Dataset Used: Trains
Suggested analysis:
library(tidyr)
library(dplyr)
library(knitr)
rawdata = read.csv("https://raw.githubusercontent.com/L-Velasco/Fall16_IS607/master/Project%202_Train.csv")
kable(rawdata)
| Trains | Arrival | Atlantis | El.Dorado | Hyperborea | Narnia | Valhalla |
|---|---|---|---|---|---|---|
| shinkansen | on_time | 497 | 221 | 212 | 503 | 1841 |
| shinkansen | delayed | 62 | 12 | 20 | 102 | 305 |
| tgv | on_time | 694 | 4840 | 383 | 320 | 201 |
| tgv | delayed | 117 | 415 | 65 | 129 | 61 |
Used gather() to make the city destination variables be part of observations and spread() to make the arrival type (on time, delayed) be variables. This step reshapes the data from “wide” to “tall” presentation.
tidydata <- rawdata %>%
gather("destination","freq",3:7) %>%
spread(Arrival,freq)
kable(tidydata)
| Trains | destination | delayed | on_time |
|---|---|---|---|
| shinkansen | Atlantis | 62 | 497 |
| shinkansen | El.Dorado | 12 | 221 |
| shinkansen | Hyperborea | 20 | 212 |
| shinkansen | Narnia | 102 | 503 |
| shinkansen | Valhalla | 305 | 1841 |
| tgv | Atlantis | 117 | 694 |
| tgv | El.Dorado | 415 | 4840 |
| tgv | Hyperborea | 65 | 383 |
| tgv | Narnia | 129 | 320 |
| tgv | Valhalla | 61 | 201 |
Used mutate() to add two new variables that sums the total service and on-time percentage, per train and destination. These new variables help in analysing the train’s arrival. performance across city destinations.

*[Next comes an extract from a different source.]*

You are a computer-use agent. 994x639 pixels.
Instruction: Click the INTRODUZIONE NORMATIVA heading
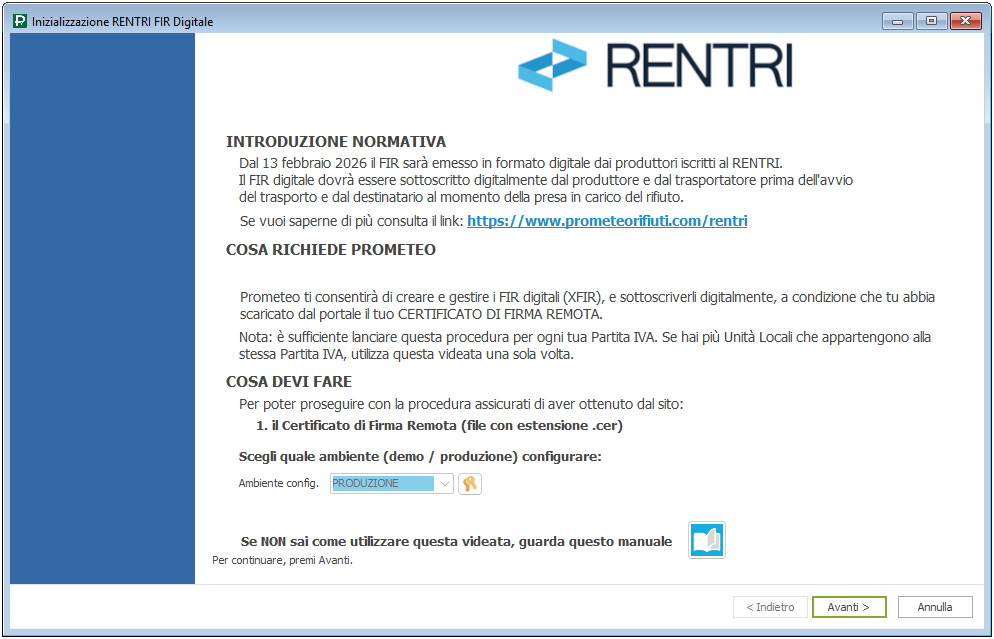click(x=336, y=142)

transformed_data <- tidydata %>%
mutate(total_service = delayed + on_time,
pct_ontime = round(on_time / total_service,2) * 100)
kable(transformed_data)
| Trains | destination | delayed | on_time | total_service | pct_ontime |
|---|---|---|---|---|---|
| shinkansen | Atlantis | 62 | 497 | 559 | 89 |
| shinkansen | El.Dorado | 12 | 221 | 233 | 95 |
| shinkansen | Hyperborea | 20 | 212 | 232 | 91 |
| shinkansen | Narnia | 102 | 503 | 605 | 83 |
| shinkansen | Valhalla | 305 | 1841 | 2146 | 86 |
| tgv | Atlantis | 117 | 694 | 811 | 86 |
| tgv | El.Dorado | 415 | 4840 | 5255 | 92 |
| tgv | Hyperborea | 65 | 383 | 448 | 85 |
| tgv | Narnia | 129 | 320 | 449 | 71 |
| tgv | Valhalla | 61 | 201 | 262 | 77 |
1. Which was the more reliable service for each city and by how much?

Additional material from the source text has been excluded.